(Dataset items)
# # # #

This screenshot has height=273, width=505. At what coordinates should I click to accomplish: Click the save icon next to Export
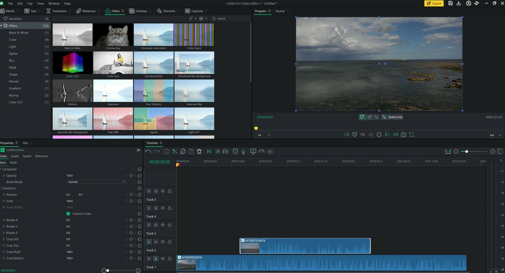coord(450,3)
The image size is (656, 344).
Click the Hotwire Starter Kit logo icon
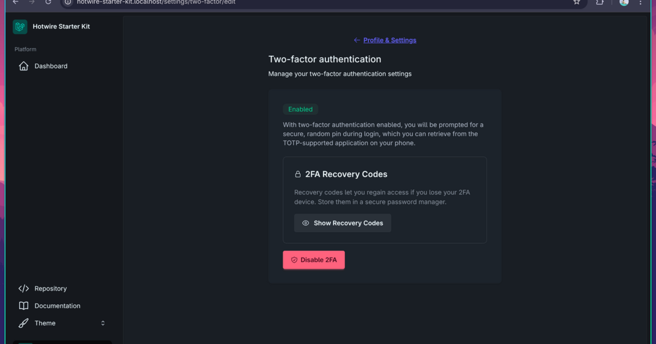pyautogui.click(x=20, y=27)
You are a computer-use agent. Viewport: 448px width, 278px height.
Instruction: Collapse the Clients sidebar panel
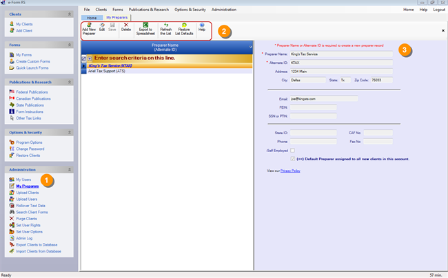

# # # #

THE TASK >>
Quote the data exactly, leaving every image out of the copy.

EXERCISE OUTPUT >>
This screenshot has height=273, width=505. At what coordinates should I click to accomplish: Click the save icon next to Export
coord(450,3)
The image size is (656, 344).
Click the Hotwire Starter Kit logo icon
pyautogui.click(x=20, y=27)
You are a computer-use agent. Viewport: 448px width, 278px height.
Instruction: Collapse the Clients sidebar panel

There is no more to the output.